Zestig jaar geleden werd Congo onafhankelijk (deel I)

Paul Bäumer

Het gebeurt slechts zelden dat men iets positiefs moet zeggen over België, maar het Belgische koloniale bestuur, dat vanaf 1908 het terreurbewind van Leopold II verving, was een toonbeeld van verlichting en efficiëntie. Congo werd een modelkolonie.

Vooral na de Tweede Wereldoorlog beleefde het land een gouden tijdperk. Vergeleken met de huidige toestand was de situatie toen zelfs ronduit paradijselijk. Het lager en het technisch onderwijs waren zeer goed uitgebouwd. Hetzelfde geldt voor de gezondheidszorg. Tot in de kleinste dorpen waren medische hulpposten. In de cités van de grote steden waren sociale centra ingericht. De zwarte mijnwerkers woonden in eengezinswoningen met een klein tuintje, in cités die leken op die in Limburg. In streken die eeuwenlang geteisterd waren door malaria en slaapziekte, waren deze ziekten nu uitgeroeid of sterk teruggedrongen. Er was overal drinkbaar water. De landbouw kende een ongekende vlucht. Gebieden die nog nooit onder de ploeg hadden gestaan, werden nu ontgonnen, niet alleen door maatschappijen die grote plantages uitbaatten, maar ook door privéboeren. De rijkdom was zeer ongelijk verdeeld, maar er werd geen honger meer geleden, er waren geen stammenoorlogen en dodelijke epidemieën meer en ook voor de eenvoudigste zwarte arbeiders en dorpelingen was de levenstandaard aanzienlijk gestegen. Het wegennet was goed onderhouden en wijd vertakt.

“De blanken toonden zich toegeeflijk en in Afrika is dat dodelijk”

De jaren vijftig

Tekenend voor de relatieve welvaart van die periode is een reisgids uit 1958. Daarin stonden voor Congo en het mandaatgebied Ruanda en Urundi de hotels en bungalows aangegeven waar speciale voorzieningen waren voor kinderen, waar er wandelroutes waren en waar bezienswaardigheden. Toen kon een gezin nog met een gewone personenwagen over veilige en goede wegen dwars door Afrika reizen. Congo was toen zo veilig dat je zelfs zonder problemen je kinderen kon meenemen voor een tocht door het binnenland. Veertig jaar later waren die wegen zo vervallen dat ze zelfs voor terreinwagens onberijdbaar waren geworden, en zelfs met een gewapend escorte was zo’n tocht een hachelijke onderneming… Maar de jaren vijftig waren nog een gelukkige en zorgeloze tijd.

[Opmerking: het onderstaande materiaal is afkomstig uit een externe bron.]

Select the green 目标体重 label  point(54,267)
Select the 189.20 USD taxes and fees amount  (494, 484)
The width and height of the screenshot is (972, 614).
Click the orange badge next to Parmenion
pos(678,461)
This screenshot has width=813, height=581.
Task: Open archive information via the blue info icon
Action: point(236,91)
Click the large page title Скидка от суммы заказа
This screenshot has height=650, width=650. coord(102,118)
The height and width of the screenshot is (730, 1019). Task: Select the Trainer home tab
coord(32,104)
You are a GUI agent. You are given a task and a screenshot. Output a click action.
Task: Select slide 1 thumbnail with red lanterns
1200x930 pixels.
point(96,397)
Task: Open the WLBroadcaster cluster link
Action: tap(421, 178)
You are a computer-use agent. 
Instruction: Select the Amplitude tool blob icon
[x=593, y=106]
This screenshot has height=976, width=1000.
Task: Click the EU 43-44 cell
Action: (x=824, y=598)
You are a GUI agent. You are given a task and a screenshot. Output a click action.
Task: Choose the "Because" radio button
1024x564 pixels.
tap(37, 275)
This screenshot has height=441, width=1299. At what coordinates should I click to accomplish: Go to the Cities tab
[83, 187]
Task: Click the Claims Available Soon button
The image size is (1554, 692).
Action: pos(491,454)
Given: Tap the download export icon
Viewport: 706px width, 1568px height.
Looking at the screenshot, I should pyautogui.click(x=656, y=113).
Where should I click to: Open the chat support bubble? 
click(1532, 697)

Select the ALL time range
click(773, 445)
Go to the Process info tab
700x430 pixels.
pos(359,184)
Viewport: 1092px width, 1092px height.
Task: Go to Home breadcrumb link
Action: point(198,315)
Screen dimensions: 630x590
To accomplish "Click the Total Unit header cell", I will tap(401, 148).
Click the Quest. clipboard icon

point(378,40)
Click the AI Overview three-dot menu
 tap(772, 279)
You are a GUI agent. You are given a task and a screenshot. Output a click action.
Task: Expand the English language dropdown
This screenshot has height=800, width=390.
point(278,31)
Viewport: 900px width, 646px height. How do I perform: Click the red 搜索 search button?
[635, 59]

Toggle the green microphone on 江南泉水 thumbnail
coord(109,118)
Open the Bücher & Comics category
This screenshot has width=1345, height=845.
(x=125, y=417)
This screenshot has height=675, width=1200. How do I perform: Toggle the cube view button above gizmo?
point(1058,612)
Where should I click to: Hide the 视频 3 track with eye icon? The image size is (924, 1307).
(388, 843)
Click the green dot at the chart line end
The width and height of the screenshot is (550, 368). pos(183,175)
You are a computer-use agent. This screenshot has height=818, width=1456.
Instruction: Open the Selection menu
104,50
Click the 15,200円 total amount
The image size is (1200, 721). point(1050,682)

De meeste blanken voelden zich zo veilig dat ze met open vensters sliepen en vrijwel nooit meer een vuurwapen bij zich droegen. Natuurlijk waren er blanke vrouwen die seksuele affaires hadden met zwarte bedienden en blanke mannen die er zwarte maîtresses op nahielden, maar voor de politieke hetze rond de “dipenda” de geesten vertroebelde, leek het ondenkbaar dat zwarte mannen blanke vrouwen zouden verkrachten. Vele kolonialen kunnen zich niet één zo’n geval van verkrachting herinneren uit de periode vóór 1959. Het is absoluut onjuist dat blanke gezinnen in Congo toen in permanente angst leefden. Hoe vreemd dat ook lijkt na de seksuele uitspattingen van de “dipenda”.

Geen hoger kader

Natuurlijk zijn er ook fouten gemaakt. In vergelijking met sommige andere kolonies is men in Congo zeer laat begonnen met het vormen van een academische elite. De multiraciale universiteit van Lovanium was pas in 1954 van start gegaan. Aan de vooravond van de onafhankelijkheid telde het land niet eens een handvol universitairen. Ook in het leger en de ambtenarij hadden zwarten alleen ondergeschikte posities bekleed. De katholieke kerk was de enige uitzondering. Vrijwel niemand in de zwarte ambtenarij had een meer dan rudimentaire bestuurservaring. Dat werd later voorgesteld als dé belangrijkste reden voor de snelle ondergang van Congo na de “dipenda”, maar het kan hoogstens een bijkomende factor zijn geweest.

Het was niet alleen de administratie die ineenstortte. Het was heel de Congolese samenleving. In een week tijd werd heel de beginnende beschaving in de kolonie weggeblazen. Of was het slechts een illusie van beschaving geweest? Niet alleen vele oud-kolonialen dachten nog lang met heimwee terug aan de gouden jaren vijftig in Congo. Zelfs bij het begin van dit millennium waren er nog vele gewone zwarten die zich luidop afvroegen wanneer die vervloekte “dipenda” eindelijk voorbij zou zijn. “C’est quand, la fin de l’indépendance?”Nu leeft dat natuurlijk niet meer. Maar toen konden de ouderen nog de vergelijking maken tussen de veiligheid, de stabiliteit en de relatieve welvaart van die gouden jaren, en de anarchie, het verval en de ellende van nu. “Vous comprenez, messieurs, nous , nous avons encore connu le temps des Belges!”

Rellen

Op 4 en 5 januari 1959 braken in Leopoldstad onlusten uit. Waarschijnlijk waren die gepland door militanten van het MNC van Lumumba en het ABAKO van Kasa Vubu. Zij wilden een meeting houden in een zaal in Leopoldstad en die werd door de burgemeester verboden. De manifestanten legden zich daar niet bij neer en door een communicatiestoornis wisten sommigen niet eens dat hun meeting verboden was. De gemoederen raakten verhit en de politie arresteerde enkele tientallen herrieschoppers. Op dat ogenblik liep een nabijgelegen voetbalstadion leeg omdat de wedstrijd gedaan was en de opgehitste supporters voegden zich bij de partijmilitanten. Toen sloeg de vlam in de pan.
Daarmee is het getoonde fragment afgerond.